Steve Rosenoff
Plants, unlike animals, are sedentary organisms, but they are capable of some limited movements. These include nastic movements, which enable plants to adapt rapidly to changes in their environment by changing orientation.
Nastic movements and tropisms, or growth movements, are two important, but different, kinds of movements in plants.
In nastic movements, the direction of movement is determined by the anatomy of the plant rather than by the position of the origin of the stimulus.
In tropisms, the movement is in a direction either toward or away from the origin of the stimulus. In addition, the orientational changes that occur in nastic movements are temporary; they are reversible and repeatable. The tropisms, in contrast, are generally irreversible.
Nastic movements are common in certain plant families, especially among the legumes. In legumes having leaves that are composed of many leaflets—that is, compound—both the leaflets and the leaves may exhibit the movements.
The most widely occurring nastic movements are probably day-and-night movements, known as nyctinastic movements. Another important kind is thigmonastic movements, triggered by touch or other mechanical stimuli.
The leaves of many plants respond to the daily alternation between light and darkness by moving up and down. In these nyctinastic, or sleep, movements, the leaves extend horizontally (open) to intercept sunlight during the day and fold together vertically (close) at night.
Leguminous plants exhibiting nyctinastic movements include the sensitive plant and the silk tree. The movements also occur in some species of oxalis. In the prayer plant, the leaves fold at night into a vertical configuration that suggests praying hands.
Mechanical disturbances that may trigger thigmonastic movements include touch, shaking, or electrical or thermal stimulation. The stimulus is transmitted from touch-sensitive cells to responding cells located elsewhere in the plant. Many of the plants that display thigmonastic movements are ones that also exhibit nyctinastic ones.
The sensitive plant exhibits pronounced thigmonastic movements. If even a single leaflet is touched, it and the other leaflets of the leaf fold upward in pairs until their surfaces touch. The signal moves down the leaf stalk, or petiole, which droops, and then proceeds to the rest of the shoot. If the plant is allowed to rest, the leaves return to their original orientation in fifteen to twenty minutes.
The adaptive significance of thigmonastic movements to most plants is not well understood. Some evidence suggests that the movements may scare off leaf-eating insects.
Many plants require a stronger stimulus than does the sensitive plant in order for a response to be generated. A notable exception is Venus’s flytrap. The leaves of this carnivorous plant respond in a rapid, highly specialized way, and the purpose is predatory, not defensive.
An insect alighting on a two-lobed leaf, which has two lobes, stimulates sensitive “trigger” hairs on the leaf epidermis, or surface layer of cells. Within about a half-second, the two lobes of the leaf snap shut.

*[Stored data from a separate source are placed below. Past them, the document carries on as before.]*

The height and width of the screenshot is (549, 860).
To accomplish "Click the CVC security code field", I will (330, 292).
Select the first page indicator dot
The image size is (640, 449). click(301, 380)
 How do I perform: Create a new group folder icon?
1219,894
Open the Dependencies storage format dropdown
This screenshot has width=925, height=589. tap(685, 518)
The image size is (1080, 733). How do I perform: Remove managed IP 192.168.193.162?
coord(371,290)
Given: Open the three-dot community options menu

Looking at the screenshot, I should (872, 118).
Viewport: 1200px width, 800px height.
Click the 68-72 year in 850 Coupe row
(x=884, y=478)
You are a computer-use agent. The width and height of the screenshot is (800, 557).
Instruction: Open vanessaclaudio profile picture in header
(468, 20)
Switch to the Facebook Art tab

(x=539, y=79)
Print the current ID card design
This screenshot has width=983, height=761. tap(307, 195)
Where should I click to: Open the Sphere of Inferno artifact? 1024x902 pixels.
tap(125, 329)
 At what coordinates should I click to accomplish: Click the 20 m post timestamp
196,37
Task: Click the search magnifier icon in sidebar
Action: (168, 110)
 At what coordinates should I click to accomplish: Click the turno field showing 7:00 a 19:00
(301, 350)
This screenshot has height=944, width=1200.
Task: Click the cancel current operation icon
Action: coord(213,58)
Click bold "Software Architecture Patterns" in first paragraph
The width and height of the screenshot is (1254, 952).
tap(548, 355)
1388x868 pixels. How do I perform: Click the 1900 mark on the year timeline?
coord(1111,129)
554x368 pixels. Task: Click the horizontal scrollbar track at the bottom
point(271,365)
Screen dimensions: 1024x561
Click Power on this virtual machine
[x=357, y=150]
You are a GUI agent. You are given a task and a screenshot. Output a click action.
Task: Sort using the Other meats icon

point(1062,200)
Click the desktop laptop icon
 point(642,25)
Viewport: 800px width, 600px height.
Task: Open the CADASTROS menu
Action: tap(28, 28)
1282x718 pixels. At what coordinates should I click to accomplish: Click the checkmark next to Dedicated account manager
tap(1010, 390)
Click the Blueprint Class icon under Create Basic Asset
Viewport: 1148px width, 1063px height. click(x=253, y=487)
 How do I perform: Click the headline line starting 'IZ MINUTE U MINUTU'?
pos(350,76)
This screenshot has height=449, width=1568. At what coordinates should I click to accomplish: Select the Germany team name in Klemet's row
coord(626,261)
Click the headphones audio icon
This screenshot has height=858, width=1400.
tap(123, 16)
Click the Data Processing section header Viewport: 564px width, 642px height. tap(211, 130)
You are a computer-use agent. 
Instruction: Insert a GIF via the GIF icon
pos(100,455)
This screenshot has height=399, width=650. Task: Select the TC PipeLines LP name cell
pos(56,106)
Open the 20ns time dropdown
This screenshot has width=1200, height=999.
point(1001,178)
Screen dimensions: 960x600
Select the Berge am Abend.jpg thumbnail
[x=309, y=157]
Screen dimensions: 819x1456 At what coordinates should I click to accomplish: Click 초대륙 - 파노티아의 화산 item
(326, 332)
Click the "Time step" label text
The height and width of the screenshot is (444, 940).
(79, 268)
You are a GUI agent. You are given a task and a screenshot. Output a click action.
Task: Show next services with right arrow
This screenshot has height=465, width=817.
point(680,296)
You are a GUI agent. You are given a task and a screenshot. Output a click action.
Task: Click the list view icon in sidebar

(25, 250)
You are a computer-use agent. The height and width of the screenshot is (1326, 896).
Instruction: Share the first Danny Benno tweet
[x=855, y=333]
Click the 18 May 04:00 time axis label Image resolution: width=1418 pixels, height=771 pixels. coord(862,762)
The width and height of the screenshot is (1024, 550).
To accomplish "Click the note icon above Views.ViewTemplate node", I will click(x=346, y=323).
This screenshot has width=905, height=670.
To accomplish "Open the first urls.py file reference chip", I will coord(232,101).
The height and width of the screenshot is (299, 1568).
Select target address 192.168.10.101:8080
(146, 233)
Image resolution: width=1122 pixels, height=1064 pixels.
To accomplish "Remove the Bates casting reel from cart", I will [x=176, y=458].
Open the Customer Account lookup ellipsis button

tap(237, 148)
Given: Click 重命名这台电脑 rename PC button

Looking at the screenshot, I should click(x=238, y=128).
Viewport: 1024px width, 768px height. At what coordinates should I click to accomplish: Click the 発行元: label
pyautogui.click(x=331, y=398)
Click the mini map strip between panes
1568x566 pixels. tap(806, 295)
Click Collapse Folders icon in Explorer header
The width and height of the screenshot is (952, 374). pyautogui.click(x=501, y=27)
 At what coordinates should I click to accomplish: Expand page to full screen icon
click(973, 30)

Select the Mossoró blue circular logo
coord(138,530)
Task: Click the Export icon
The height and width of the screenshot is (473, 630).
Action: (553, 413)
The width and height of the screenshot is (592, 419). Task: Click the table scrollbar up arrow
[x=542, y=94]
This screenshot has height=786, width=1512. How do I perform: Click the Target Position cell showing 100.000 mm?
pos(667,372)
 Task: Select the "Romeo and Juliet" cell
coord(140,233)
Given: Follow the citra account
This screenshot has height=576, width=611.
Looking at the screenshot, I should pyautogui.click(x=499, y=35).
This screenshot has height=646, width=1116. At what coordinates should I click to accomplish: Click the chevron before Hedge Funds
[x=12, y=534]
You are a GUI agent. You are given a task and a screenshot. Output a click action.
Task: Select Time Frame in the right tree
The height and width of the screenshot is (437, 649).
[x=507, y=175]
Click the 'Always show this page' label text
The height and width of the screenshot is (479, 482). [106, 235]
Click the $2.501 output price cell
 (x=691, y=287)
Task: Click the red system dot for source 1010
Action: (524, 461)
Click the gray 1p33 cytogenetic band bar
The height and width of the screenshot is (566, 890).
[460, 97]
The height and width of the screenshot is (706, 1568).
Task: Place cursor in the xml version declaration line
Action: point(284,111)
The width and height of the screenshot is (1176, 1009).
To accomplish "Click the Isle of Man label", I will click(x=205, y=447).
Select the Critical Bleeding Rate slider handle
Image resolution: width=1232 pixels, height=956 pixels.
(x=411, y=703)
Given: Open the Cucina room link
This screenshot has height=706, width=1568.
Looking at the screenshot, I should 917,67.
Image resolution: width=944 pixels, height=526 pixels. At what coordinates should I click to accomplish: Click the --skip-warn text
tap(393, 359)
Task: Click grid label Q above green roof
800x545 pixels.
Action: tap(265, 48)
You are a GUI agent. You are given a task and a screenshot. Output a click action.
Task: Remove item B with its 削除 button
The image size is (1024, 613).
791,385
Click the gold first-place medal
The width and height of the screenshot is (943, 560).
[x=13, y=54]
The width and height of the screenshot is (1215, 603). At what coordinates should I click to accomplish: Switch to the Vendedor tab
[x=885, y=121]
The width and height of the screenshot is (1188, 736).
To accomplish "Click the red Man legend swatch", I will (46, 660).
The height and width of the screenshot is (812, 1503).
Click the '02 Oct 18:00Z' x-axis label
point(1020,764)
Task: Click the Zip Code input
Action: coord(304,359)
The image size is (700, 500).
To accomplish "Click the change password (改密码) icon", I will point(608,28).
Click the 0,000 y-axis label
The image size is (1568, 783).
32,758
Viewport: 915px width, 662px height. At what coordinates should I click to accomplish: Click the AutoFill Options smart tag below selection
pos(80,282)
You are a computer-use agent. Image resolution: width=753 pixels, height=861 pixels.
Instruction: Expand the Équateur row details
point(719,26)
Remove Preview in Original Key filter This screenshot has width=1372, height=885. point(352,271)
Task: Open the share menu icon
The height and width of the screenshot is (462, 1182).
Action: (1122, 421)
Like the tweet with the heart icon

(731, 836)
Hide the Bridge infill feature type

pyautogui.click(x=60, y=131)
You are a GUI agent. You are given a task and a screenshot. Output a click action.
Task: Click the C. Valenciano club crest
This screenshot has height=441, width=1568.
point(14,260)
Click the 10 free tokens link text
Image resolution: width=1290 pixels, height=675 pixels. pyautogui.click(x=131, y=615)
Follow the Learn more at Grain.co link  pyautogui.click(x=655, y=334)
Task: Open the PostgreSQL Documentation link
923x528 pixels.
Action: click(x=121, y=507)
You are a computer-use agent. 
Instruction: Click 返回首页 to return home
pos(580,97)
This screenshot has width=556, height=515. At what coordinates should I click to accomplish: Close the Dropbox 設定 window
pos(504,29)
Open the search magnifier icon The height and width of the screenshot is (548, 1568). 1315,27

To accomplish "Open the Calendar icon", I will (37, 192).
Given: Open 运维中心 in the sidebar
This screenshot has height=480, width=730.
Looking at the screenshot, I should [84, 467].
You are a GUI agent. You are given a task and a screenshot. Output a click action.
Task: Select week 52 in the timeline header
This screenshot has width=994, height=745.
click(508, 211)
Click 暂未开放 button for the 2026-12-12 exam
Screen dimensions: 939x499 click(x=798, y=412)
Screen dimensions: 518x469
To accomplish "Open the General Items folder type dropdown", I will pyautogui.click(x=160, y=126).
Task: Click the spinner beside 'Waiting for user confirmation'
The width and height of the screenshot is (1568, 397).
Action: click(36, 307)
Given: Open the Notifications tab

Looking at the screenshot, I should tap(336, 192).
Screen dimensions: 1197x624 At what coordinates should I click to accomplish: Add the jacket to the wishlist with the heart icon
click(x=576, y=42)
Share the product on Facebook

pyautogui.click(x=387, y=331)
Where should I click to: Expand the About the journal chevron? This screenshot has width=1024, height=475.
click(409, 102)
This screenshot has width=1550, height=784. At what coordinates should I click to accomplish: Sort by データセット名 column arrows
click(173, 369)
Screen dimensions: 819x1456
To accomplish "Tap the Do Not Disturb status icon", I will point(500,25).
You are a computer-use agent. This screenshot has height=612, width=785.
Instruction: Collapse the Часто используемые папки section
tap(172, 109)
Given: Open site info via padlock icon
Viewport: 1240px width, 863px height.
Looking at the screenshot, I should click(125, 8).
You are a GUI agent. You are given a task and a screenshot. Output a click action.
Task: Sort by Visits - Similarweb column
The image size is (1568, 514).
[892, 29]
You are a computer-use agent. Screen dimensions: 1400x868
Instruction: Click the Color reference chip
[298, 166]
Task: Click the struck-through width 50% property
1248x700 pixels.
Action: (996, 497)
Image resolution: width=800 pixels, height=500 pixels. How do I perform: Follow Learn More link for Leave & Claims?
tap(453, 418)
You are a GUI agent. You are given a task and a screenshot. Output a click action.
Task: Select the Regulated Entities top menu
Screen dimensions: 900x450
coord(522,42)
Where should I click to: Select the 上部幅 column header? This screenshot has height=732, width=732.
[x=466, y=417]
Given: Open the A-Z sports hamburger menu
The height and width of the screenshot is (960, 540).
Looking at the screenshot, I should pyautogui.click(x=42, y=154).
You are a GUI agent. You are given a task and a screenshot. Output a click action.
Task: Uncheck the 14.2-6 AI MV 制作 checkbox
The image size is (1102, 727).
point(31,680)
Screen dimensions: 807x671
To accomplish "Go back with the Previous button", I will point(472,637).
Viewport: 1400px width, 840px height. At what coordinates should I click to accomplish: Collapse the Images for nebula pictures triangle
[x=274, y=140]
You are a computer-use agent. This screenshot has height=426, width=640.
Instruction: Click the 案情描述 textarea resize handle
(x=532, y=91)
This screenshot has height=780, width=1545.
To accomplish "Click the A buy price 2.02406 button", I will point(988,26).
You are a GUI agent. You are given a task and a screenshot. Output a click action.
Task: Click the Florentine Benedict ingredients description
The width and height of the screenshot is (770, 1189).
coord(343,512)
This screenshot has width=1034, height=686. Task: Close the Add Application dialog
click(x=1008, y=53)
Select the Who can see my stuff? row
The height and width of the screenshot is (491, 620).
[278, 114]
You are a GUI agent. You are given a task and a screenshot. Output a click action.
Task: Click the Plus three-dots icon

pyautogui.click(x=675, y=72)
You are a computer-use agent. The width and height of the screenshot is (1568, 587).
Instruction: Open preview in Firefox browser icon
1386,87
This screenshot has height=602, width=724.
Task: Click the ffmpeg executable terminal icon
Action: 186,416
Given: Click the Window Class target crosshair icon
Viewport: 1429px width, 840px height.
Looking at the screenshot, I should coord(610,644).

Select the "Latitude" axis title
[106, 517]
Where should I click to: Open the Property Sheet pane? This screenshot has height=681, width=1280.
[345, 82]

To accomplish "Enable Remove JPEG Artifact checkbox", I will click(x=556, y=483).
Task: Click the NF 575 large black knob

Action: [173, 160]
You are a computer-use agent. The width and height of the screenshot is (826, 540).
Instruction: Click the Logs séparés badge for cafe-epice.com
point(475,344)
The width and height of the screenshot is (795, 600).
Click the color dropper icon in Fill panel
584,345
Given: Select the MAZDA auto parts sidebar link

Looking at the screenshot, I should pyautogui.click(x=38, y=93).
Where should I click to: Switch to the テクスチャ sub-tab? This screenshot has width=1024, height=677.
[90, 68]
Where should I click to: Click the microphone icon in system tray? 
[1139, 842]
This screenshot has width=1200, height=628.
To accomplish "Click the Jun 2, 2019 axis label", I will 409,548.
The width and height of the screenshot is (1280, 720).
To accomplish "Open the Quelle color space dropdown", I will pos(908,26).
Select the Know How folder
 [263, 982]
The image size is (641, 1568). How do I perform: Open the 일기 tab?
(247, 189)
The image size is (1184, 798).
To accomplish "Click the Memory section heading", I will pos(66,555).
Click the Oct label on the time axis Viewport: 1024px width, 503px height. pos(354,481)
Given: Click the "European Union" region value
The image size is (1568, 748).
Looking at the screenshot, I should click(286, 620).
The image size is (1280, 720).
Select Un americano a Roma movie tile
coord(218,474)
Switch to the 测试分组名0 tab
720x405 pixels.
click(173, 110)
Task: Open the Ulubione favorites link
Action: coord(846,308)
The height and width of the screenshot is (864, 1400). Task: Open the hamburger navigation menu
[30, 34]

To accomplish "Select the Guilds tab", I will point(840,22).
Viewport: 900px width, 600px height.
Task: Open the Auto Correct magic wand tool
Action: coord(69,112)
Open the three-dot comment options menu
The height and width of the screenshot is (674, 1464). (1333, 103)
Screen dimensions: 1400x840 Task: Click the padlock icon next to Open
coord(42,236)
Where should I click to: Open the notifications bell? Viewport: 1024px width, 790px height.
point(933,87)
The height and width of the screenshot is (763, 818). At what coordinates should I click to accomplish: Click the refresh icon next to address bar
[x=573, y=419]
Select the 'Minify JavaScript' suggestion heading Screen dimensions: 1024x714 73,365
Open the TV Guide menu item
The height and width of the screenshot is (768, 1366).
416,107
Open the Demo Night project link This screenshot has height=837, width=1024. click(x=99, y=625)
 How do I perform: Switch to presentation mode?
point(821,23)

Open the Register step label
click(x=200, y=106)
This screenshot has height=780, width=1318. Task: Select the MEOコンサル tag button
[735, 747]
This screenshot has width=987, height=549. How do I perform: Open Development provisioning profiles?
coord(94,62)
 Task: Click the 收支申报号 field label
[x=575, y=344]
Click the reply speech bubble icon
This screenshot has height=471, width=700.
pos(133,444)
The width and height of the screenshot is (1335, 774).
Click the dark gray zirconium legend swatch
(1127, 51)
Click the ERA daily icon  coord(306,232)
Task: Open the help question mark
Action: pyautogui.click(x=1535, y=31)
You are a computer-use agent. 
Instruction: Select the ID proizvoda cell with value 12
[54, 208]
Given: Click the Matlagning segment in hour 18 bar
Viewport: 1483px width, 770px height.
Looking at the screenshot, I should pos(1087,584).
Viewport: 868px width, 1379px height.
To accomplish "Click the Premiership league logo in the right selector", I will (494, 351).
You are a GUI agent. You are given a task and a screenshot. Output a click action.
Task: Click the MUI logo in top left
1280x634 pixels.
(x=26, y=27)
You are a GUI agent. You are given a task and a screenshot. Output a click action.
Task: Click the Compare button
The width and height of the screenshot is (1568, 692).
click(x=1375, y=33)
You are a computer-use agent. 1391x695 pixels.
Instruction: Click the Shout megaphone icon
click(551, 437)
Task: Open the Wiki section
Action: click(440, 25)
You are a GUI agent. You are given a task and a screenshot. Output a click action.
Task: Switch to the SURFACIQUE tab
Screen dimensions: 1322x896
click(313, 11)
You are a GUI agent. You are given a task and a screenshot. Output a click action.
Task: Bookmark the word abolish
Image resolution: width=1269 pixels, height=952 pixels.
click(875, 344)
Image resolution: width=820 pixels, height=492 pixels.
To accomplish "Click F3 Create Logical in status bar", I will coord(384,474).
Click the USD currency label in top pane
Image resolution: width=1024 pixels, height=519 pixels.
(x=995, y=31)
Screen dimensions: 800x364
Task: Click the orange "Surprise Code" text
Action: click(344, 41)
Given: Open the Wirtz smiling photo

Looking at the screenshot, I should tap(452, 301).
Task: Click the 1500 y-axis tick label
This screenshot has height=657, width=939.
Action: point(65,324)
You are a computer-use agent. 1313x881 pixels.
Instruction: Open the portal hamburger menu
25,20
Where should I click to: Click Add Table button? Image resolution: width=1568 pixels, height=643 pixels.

Enzymes digest the insect in one to several days, and the empty trap then reopens.
How They Move
The “motor” that drives most nastic movements is a controlled change in turgor pressure, which is the pressure exerted on a cell wall due to the movement of water into the cell.
In the sensitive plant and many other thigmonastically responsive plants, these turgor changes occur in certain large, thin-walled cells that function as motor cells, located at the bases of the leaf blades or petioles, and leaflets, if present. The motor cells surround a central strand of vascular, or conducting, tissue, forming a joint-like thickening called a pulvinus.
Movement occurs when there are differential turgor changes in the thin-walled cells on opposite sides of a pulvinus, resulting in differential contraction and expansion of these cells.
The turgor changes are triggered when potassium ions (K+) and other ions move into or out of the cells, and water follows by osmosis (as in the opening and closing of stomata in the leaf epidermis). Cells on one side of the pulvinus function as extensors, and cells on the opposite side function as flexors.
Leaves or leaflets open when extensor cells accumulate K+ and then swell with water and flexor cells lose K+ and then shrink from loss of water. Conversely, the leaf or leaflet closes when the extensor cells shrink and the flexor cells swell.
The mechanisms causing these ion fluxes vary. In nyctinastic movements, the fluxes and the pulvinal turgor changes that they trigger are rhythmic and are regulated by interactions between light and the plant’s innate biological clock. Phytochrome, a plant pigment involved in many timing processes, including flowering, plays a role in this regulation.
In thigmonastic movements, the touching of a leaf or leaflet generates an electrical signal called an action potential. This signal typically moves along the stalk of the leaflet and leaf. It is then translated into a chemical signal that causes the ion fluxes and pulvinal turgor changes.
In the Venus’s flytrap, touching of the hairs on a leaf surface generates an action potential. There are no pulvini to respond, however. The underlying biochemical mechanisms of trap closure are not well understood. They may involve turgor changes in a layer of photosynthetic cells immediately beneath the leaf’s upper epidermis.